Nasal dilator resiliency creates primarily peel forces at the device end regions together with some tensile forces that work to disengage the device from the skin. External nasal dilators having design attributes that transform or redirect at least some disengaging peel and tensile forces into shear forces are disclosed in U.S. Pat. Nos. 5,533,503, 6,453,901 (FIGS. 10-11), and in U.S. patent application Ser. Nos. 12/106,289, 12/964,746 and 29/380,763. Shear forces are more easily withstood by adhesives typically used to engage nasal dilators to the skin surface of the nose. Other external nasal dilators, such as those disclosed in U.S. Pat. Nos. 6,543,901, 5,546,929 and RE35408 and U.S. patent application Ser. No. 12/402,214, overcome disengaging peel forces using an island-placed resilient member centrally registered within the device's peripheral edges. Skin-engaging material extends continuously outward beyond the peripheral edges of the resilient member, particularly from the opposite ends thereof, to overcome disengaging peel and tensile forces thereat. Island-placed resilient member structures are traditionally more costly to fabricate and have been less common in mass-produced dilator devices.
U.S. Pat. No. 6,375,667 (Ruch) discloses a nasal dilator having first and second resilient bands secured to first and second end regions of a flexible strip, plus a third resilient band interconnecting the first and second bands. The ends of the third resilient band overlap the inward ends of the first and second resilient bands, respectively, such that the three bands extend in a longitudinal line successively from end to end. U.S. Pat. No. 6,470,883 (Beaudry) discloses a nasal dilator having two stacked rectangular spring laminates (22, 24) that form a leaf spring (20). The upper laminate has a shorter length, but appears to have the same width and thickness as the lower laminate.
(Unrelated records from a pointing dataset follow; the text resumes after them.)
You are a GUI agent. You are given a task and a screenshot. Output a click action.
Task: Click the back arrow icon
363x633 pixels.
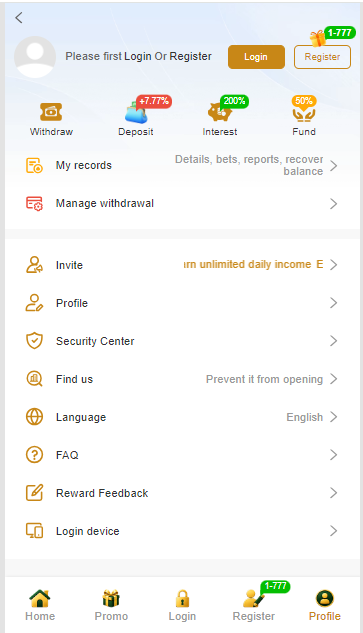pos(19,18)
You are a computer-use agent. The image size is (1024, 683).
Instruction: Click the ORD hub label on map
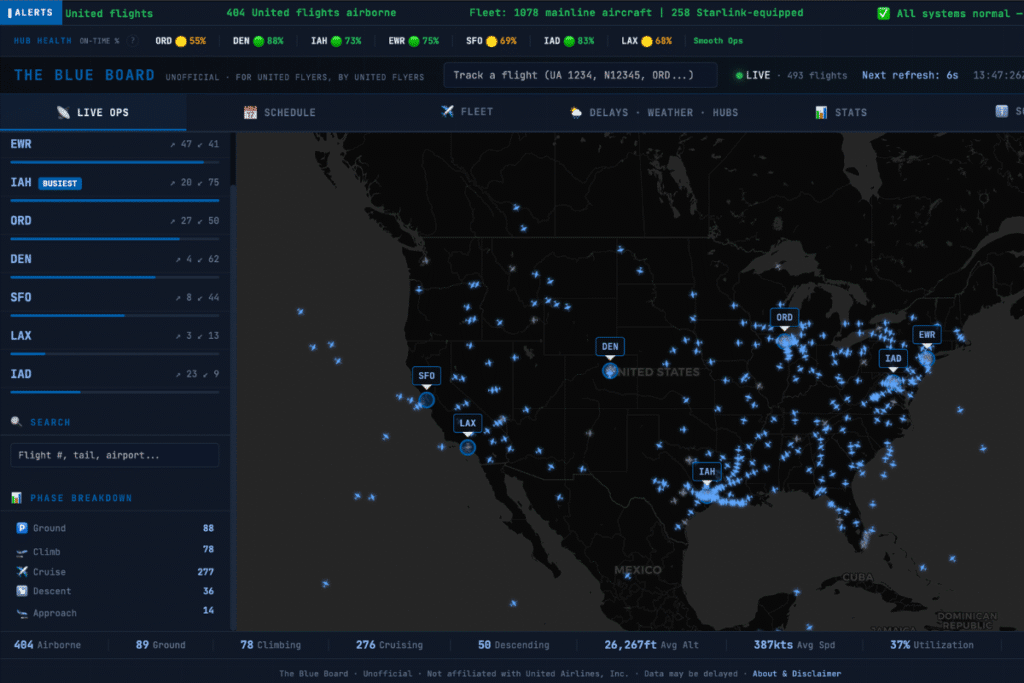click(x=785, y=318)
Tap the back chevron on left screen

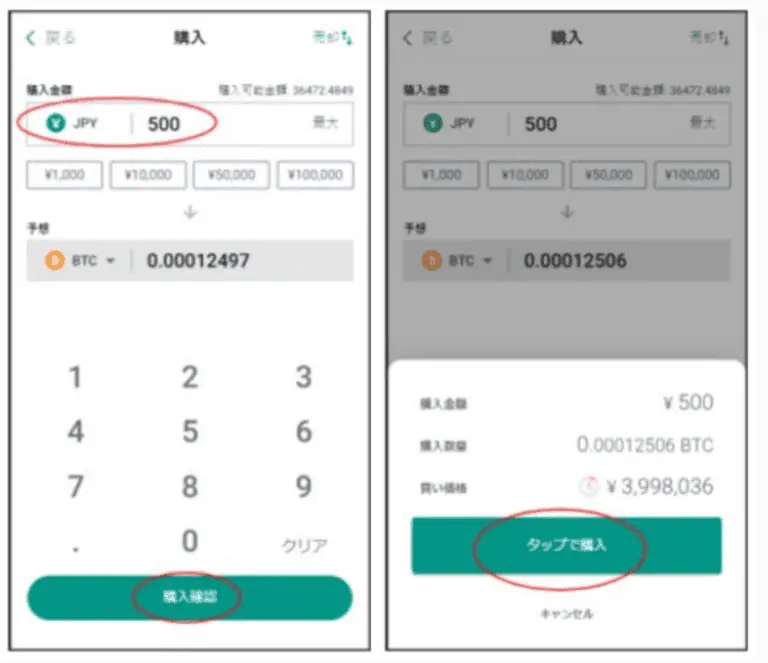click(x=31, y=38)
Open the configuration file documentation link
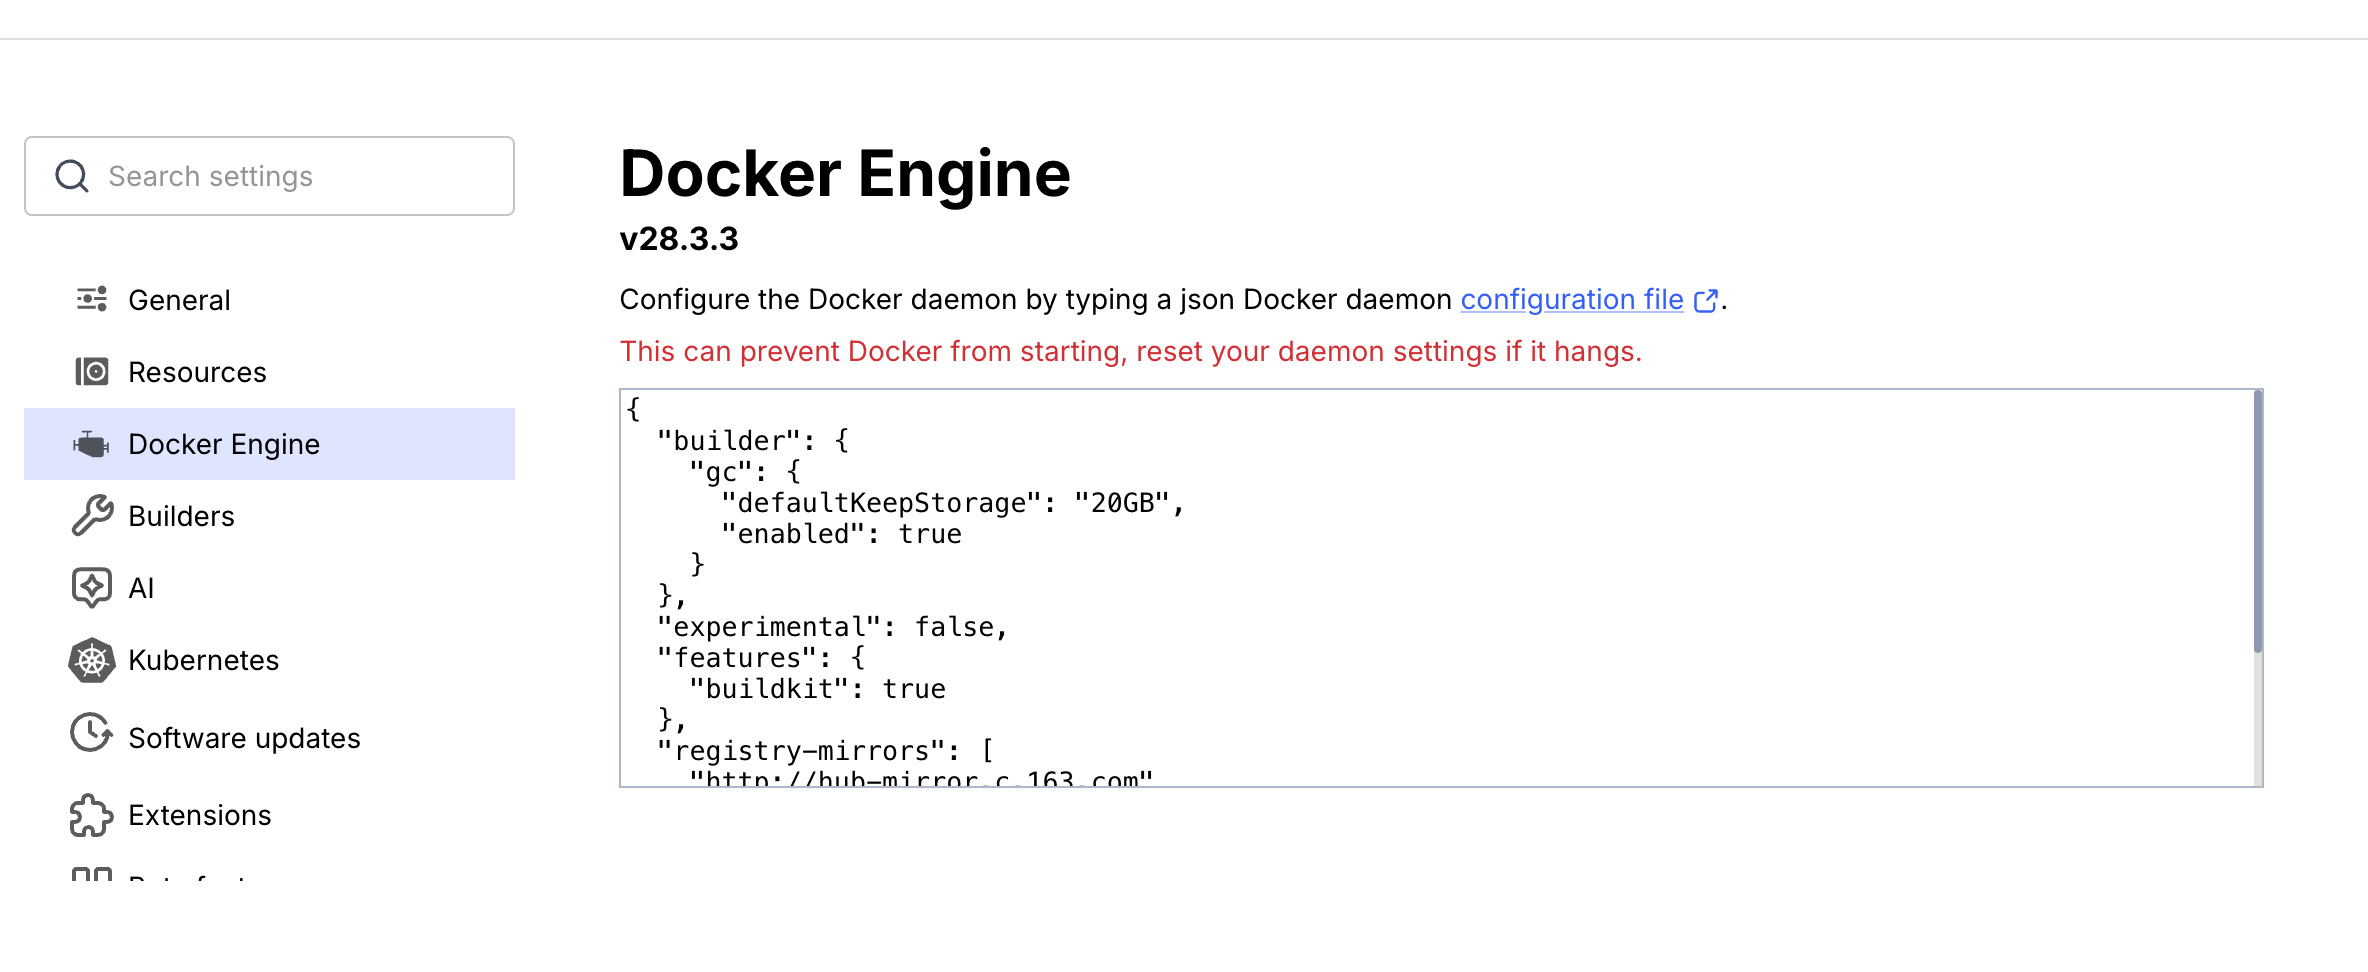The image size is (2368, 972). [1571, 299]
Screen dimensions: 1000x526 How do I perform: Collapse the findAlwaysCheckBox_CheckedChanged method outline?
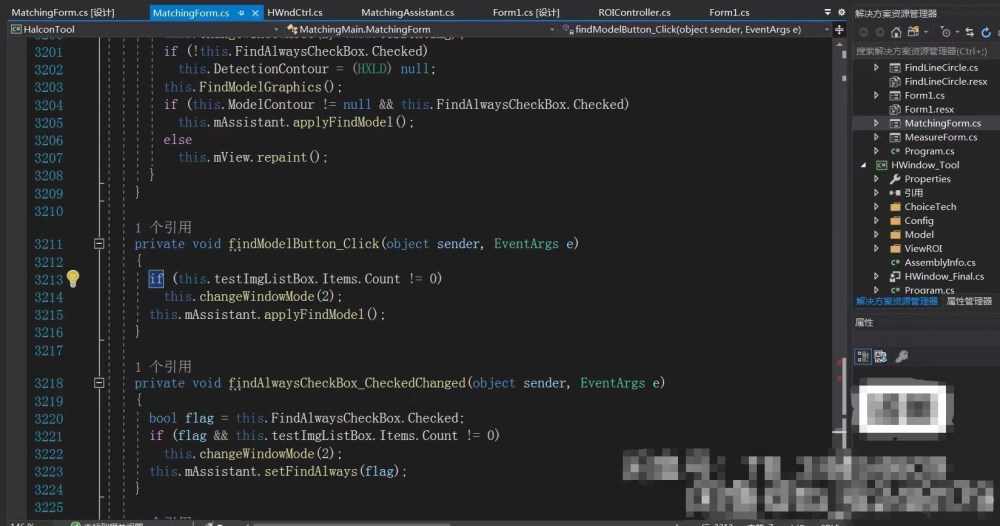click(x=99, y=383)
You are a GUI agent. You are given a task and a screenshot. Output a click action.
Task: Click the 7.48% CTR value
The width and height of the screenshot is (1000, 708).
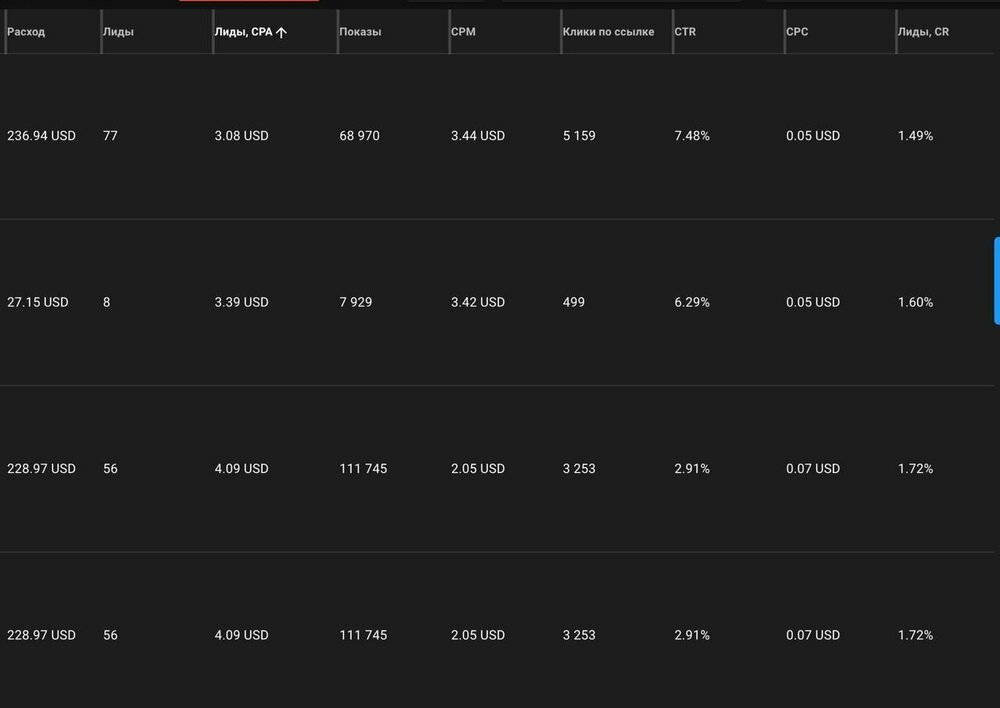coord(692,136)
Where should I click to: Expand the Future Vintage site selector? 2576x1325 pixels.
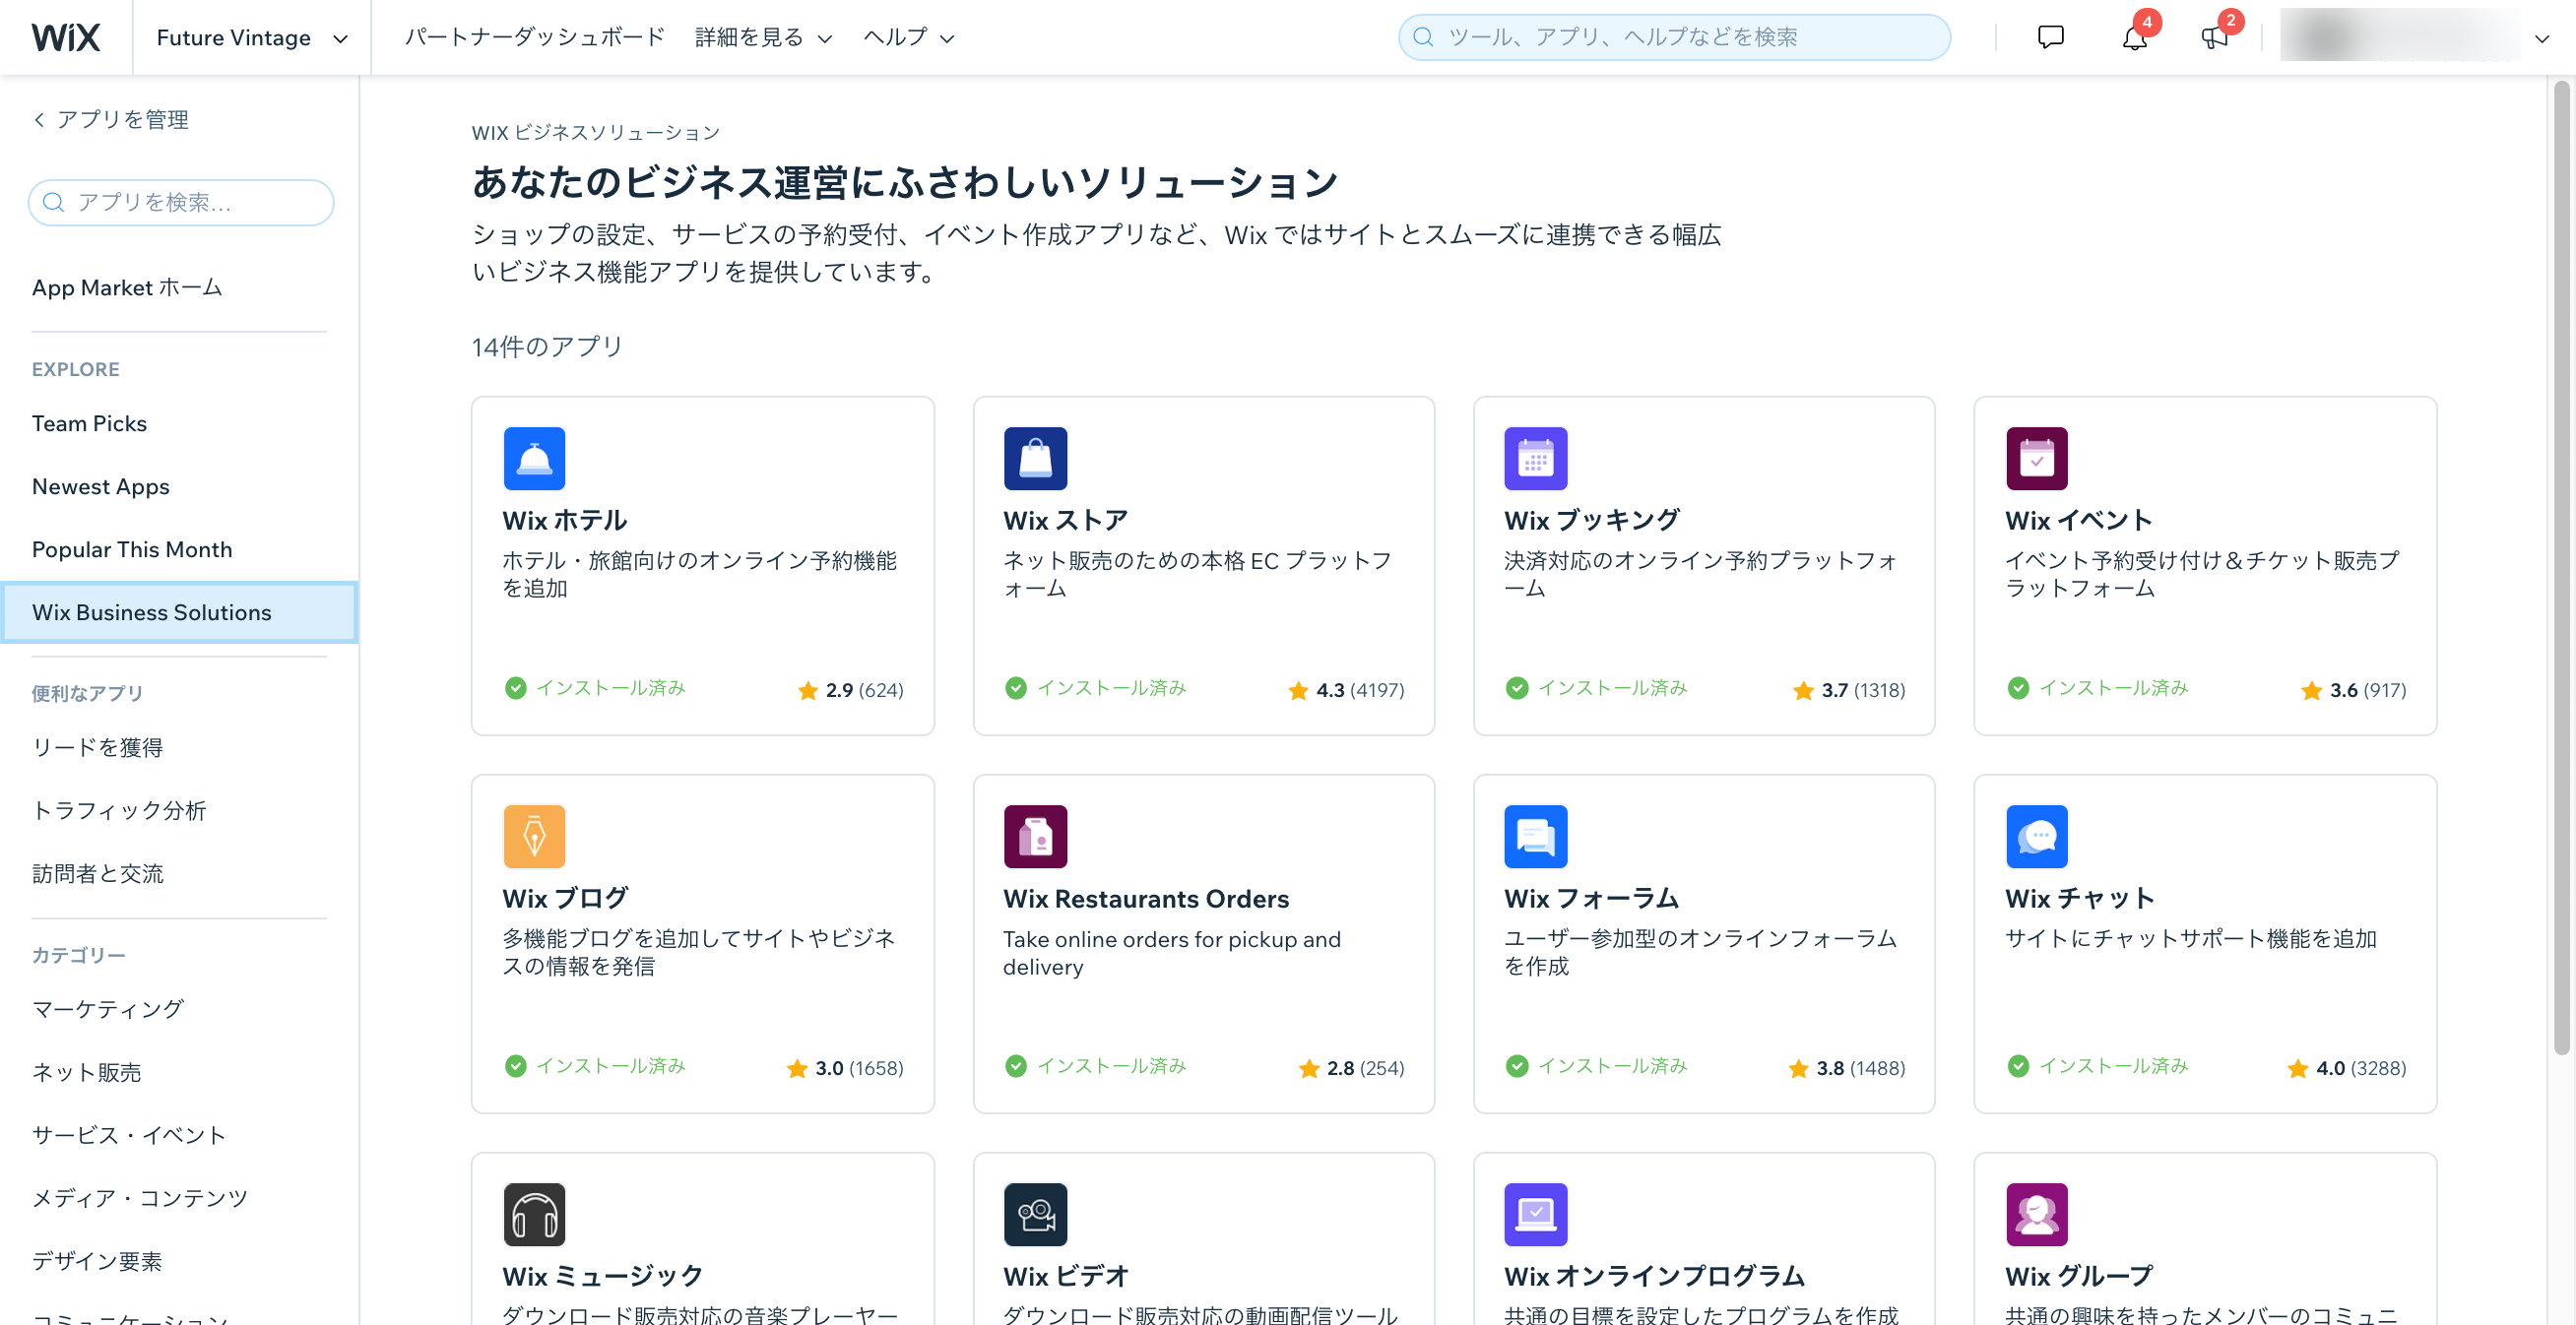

There is a continuing need in the art to address nasal dilator disengaging or delaminating peel forces, the dynamic relationship between adhesive engagement and spring biasing forces, and to economically manufacture on a mass scale nasal strip devices having complex resilient member structures of improved efficacy, durational longevity, and comfort. Furthermore, the nasal strip consumer product category has heretofore been dominated by a single brand, creating a pent up demand for innovation, competition, variety and complexity in nasal strip products.